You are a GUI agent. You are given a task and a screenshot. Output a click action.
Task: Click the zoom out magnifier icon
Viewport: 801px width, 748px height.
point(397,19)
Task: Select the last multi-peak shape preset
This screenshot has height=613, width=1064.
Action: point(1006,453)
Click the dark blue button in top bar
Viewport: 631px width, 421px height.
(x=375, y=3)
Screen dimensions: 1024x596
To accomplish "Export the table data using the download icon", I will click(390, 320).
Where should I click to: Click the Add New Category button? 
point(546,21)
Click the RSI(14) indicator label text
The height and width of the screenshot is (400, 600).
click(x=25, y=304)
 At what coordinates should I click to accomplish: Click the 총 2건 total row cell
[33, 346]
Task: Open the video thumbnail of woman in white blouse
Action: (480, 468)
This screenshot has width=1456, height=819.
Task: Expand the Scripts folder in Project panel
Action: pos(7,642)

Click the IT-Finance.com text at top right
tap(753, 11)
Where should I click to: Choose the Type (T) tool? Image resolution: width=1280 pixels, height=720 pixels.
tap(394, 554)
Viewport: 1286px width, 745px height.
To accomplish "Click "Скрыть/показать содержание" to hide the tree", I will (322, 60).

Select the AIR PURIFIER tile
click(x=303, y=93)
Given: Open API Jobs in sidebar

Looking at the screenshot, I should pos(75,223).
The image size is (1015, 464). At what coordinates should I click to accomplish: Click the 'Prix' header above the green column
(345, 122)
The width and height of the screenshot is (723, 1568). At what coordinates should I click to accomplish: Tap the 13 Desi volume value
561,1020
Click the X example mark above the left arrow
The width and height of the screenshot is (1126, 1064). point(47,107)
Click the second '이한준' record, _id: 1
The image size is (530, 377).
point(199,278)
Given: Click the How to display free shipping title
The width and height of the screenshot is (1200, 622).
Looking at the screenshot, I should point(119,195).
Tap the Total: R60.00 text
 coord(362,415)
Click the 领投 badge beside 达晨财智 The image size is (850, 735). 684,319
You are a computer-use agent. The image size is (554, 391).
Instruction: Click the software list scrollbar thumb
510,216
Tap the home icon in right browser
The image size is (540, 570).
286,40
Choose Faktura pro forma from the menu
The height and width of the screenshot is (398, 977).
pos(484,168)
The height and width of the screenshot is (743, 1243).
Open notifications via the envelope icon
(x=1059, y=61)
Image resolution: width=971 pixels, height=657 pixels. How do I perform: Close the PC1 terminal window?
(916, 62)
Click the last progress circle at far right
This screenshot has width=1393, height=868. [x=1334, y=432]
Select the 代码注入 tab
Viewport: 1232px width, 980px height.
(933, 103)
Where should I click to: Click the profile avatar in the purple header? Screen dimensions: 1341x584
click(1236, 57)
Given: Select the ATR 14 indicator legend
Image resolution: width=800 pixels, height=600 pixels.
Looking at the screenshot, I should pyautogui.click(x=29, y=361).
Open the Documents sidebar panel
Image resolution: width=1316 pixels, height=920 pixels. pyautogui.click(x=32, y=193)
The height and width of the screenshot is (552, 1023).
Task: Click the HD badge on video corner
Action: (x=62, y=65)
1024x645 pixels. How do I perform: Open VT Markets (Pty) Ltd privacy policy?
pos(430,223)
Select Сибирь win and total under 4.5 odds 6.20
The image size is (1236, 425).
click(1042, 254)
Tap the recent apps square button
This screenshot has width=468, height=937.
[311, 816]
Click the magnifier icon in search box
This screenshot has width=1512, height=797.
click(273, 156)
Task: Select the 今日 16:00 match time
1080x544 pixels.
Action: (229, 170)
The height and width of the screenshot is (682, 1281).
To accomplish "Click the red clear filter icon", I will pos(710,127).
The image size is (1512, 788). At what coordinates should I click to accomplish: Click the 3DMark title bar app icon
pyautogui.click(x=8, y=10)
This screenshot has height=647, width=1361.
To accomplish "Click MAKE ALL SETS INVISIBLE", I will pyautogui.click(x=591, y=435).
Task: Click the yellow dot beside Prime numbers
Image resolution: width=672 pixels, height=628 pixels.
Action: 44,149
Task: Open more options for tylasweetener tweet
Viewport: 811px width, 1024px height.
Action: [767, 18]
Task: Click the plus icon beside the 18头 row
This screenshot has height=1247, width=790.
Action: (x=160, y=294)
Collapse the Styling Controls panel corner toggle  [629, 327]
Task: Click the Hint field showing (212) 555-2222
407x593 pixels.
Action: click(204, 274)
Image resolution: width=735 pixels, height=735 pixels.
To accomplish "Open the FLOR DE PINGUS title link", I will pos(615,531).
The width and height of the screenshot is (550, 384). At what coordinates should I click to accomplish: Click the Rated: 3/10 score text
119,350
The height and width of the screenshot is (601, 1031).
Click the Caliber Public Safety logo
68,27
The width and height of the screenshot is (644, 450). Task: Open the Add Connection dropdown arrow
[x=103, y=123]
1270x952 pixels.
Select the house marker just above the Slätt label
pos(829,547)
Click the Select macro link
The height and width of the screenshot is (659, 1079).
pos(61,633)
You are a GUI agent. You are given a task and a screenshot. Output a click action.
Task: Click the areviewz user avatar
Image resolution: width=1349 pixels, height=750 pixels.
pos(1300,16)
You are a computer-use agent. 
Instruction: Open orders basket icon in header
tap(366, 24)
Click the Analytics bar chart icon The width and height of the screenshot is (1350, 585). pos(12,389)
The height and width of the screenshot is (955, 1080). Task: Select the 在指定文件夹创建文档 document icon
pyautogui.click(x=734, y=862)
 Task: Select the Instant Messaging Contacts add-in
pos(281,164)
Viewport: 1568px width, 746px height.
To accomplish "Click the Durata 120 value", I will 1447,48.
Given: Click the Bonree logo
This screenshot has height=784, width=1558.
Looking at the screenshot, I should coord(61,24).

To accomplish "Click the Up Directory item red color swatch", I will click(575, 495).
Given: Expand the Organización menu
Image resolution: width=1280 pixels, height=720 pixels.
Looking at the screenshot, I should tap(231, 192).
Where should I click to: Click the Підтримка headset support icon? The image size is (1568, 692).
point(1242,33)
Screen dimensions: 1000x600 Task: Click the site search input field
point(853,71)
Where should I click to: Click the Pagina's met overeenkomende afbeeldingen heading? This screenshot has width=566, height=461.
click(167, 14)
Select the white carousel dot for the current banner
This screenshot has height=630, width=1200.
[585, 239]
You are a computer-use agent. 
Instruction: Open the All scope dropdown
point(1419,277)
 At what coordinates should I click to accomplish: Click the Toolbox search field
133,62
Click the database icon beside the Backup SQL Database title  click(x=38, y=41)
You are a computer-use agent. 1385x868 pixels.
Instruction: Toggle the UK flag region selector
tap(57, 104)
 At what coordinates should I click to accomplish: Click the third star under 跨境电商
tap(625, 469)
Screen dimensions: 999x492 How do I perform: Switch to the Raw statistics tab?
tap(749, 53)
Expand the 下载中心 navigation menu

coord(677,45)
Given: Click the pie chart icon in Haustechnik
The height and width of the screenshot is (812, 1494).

WHAT THE TASK REQUIRES »
Write out the records in full, word for word.

SOLUTION FOR THIS PROBLEM »
You are a GUI agent. You are given a task and a screenshot. Output a click action.
Task: Click the zoom out magnifier icon
Viewport: 801px width, 748px height.
point(397,19)
Task: Select the last multi-peak shape preset
This screenshot has height=613, width=1064.
Action: point(1006,453)
Click the dark blue button in top bar
Viewport: 631px width, 421px height.
(x=375, y=3)
Screen dimensions: 1024x596
To accomplish "Export the table data using the download icon", I will click(390, 320).
Where should I click to: Click the Add New Category button? 
point(546,21)
Click the RSI(14) indicator label text
The height and width of the screenshot is (400, 600).
click(x=25, y=304)
 At what coordinates should I click to accomplish: Click the 총 2건 total row cell
[33, 346]
Task: Open the video thumbnail of woman in white blouse
Action: (480, 468)
This screenshot has width=1456, height=819.
Task: Expand the Scripts folder in Project panel
Action: pos(7,642)

Click the IT-Finance.com text at top right
tap(753, 11)
Where should I click to: Choose the Type (T) tool? Image resolution: width=1280 pixels, height=720 pixels.
tap(394, 554)
Viewport: 1286px width, 745px height.
To accomplish "Click "Скрыть/показать содержание" to hide the tree", I will (322, 60).

Select the AIR PURIFIER tile
click(x=303, y=93)
Given: Open API Jobs in sidebar

Looking at the screenshot, I should pos(75,223).
The image size is (1015, 464). At what coordinates should I click to accomplish: Click the 'Prix' header above the green column
(345, 122)
The width and height of the screenshot is (723, 1568). At what coordinates should I click to accomplish: Tap the 13 Desi volume value
561,1020
Click the X example mark above the left arrow
The width and height of the screenshot is (1126, 1064). point(47,107)
Click the second '이한준' record, _id: 1
The image size is (530, 377).
point(199,278)
Given: Click the How to display free shipping title
The width and height of the screenshot is (1200, 622).
Looking at the screenshot, I should point(119,195).
Tap the Total: R60.00 text
 coord(362,415)
Click the 领投 badge beside 达晨财智 The image size is (850, 735). 684,319
You are a computer-use agent. The image size is (554, 391).
Instruction: Click the software list scrollbar thumb
510,216
Tap the home icon in right browser
The image size is (540, 570).
286,40
Choose Faktura pro forma from the menu
The height and width of the screenshot is (398, 977).
pos(484,168)
The height and width of the screenshot is (743, 1243).
Open notifications via the envelope icon
(x=1059, y=61)
Image resolution: width=971 pixels, height=657 pixels. How do I perform: Close the PC1 terminal window?
(916, 62)
Click the last progress circle at far right
This screenshot has width=1393, height=868. [x=1334, y=432]
Select the 代码注入 tab
Viewport: 1232px width, 980px height.
(933, 103)
Where should I click to: Click the profile avatar in the purple header? Screen dimensions: 1341x584
click(1236, 57)
Given: Select the ATR 14 indicator legend
Image resolution: width=800 pixels, height=600 pixels.
Looking at the screenshot, I should pyautogui.click(x=29, y=361).
Open the Documents sidebar panel
Image resolution: width=1316 pixels, height=920 pixels. pyautogui.click(x=32, y=193)
The height and width of the screenshot is (552, 1023).
Task: Click the HD badge on video corner
Action: (x=62, y=65)
1024x645 pixels. How do I perform: Open VT Markets (Pty) Ltd privacy policy?
pos(430,223)
Select Сибирь win and total under 4.5 odds 6.20
The image size is (1236, 425).
click(1042, 254)
Tap the recent apps square button
This screenshot has width=468, height=937.
[311, 816]
Click the magnifier icon in search box
This screenshot has width=1512, height=797.
click(273, 156)
Task: Select the 今日 16:00 match time
1080x544 pixels.
Action: (229, 170)
The height and width of the screenshot is (682, 1281).
To accomplish "Click the red clear filter icon", I will pos(710,127).
The image size is (1512, 788). At what coordinates should I click to accomplish: Click the 3DMark title bar app icon
pyautogui.click(x=8, y=10)
This screenshot has height=647, width=1361.
To accomplish "Click MAKE ALL SETS INVISIBLE", I will pyautogui.click(x=591, y=435).
Task: Click the yellow dot beside Prime numbers
Image resolution: width=672 pixels, height=628 pixels.
Action: 44,149
Task: Open more options for tylasweetener tweet
Viewport: 811px width, 1024px height.
Action: [767, 18]
Task: Click the plus icon beside the 18头 row
This screenshot has height=1247, width=790.
Action: (x=160, y=294)
Collapse the Styling Controls panel corner toggle  [629, 327]
Task: Click the Hint field showing (212) 555-2222
407x593 pixels.
Action: click(204, 274)
Image resolution: width=735 pixels, height=735 pixels.
To accomplish "Open the FLOR DE PINGUS title link", I will pos(615,531).
The width and height of the screenshot is (550, 384). At what coordinates should I click to accomplish: Click the Rated: 3/10 score text
119,350
The height and width of the screenshot is (601, 1031).
Click the Caliber Public Safety logo
68,27
The width and height of the screenshot is (644, 450). Task: Open the Add Connection dropdown arrow
[x=103, y=123]
1270x952 pixels.
Select the house marker just above the Slätt label
pos(829,547)
Click the Select macro link
The height and width of the screenshot is (659, 1079).
pos(61,633)
You are a GUI agent. You are given a task and a screenshot. Output a click action.
Task: Click the areviewz user avatar
Image resolution: width=1349 pixels, height=750 pixels.
pos(1300,16)
You are a computer-use agent. 
Instruction: Open orders basket icon in header
tap(366, 24)
Click the Analytics bar chart icon The width and height of the screenshot is (1350, 585). pos(12,389)
The height and width of the screenshot is (955, 1080). Task: Select the 在指定文件夹创建文档 document icon
pyautogui.click(x=734, y=862)
 Task: Select the Instant Messaging Contacts add-in
pos(281,164)
Viewport: 1568px width, 746px height.
To accomplish "Click the Durata 120 value", I will 1447,48.
Given: Click the Bonree logo
This screenshot has height=784, width=1558.
Looking at the screenshot, I should coord(61,24).

To accomplish "Click the Up Directory item red color swatch", I will click(575, 495).
Given: Expand the Organización menu
Image resolution: width=1280 pixels, height=720 pixels.
Looking at the screenshot, I should tap(231, 192).
Where should I click to: Click the Підтримка headset support icon? The image size is (1568, 692).
point(1242,33)
Screen dimensions: 1000x600 Task: Click the site search input field
point(853,71)
Where should I click to: Click the Pagina's met overeenkomende afbeeldingen heading? This screenshot has width=566, height=461.
click(167, 14)
Select the white carousel dot for the current banner
This screenshot has height=630, width=1200.
[585, 239]
You are a computer-use agent. 
Instruction: Open the All scope dropdown
point(1419,277)
 At what coordinates should I click to accomplish: Click the Toolbox search field
133,62
Click the database icon beside the Backup SQL Database title  click(x=38, y=41)
You are a computer-use agent. 1385x868 pixels.
Instruction: Toggle the UK flag region selector
tap(57, 104)
 At what coordinates should I click to accomplish: Click the third star under 跨境电商
tap(625, 469)
Screen dimensions: 999x492 How do I perform: Switch to the Raw statistics tab?
tap(749, 53)
Expand the 下载中心 navigation menu

coord(677,45)
Given: Click the pie chart icon in Haustechnik
The height and width of the screenshot is (812, 1494).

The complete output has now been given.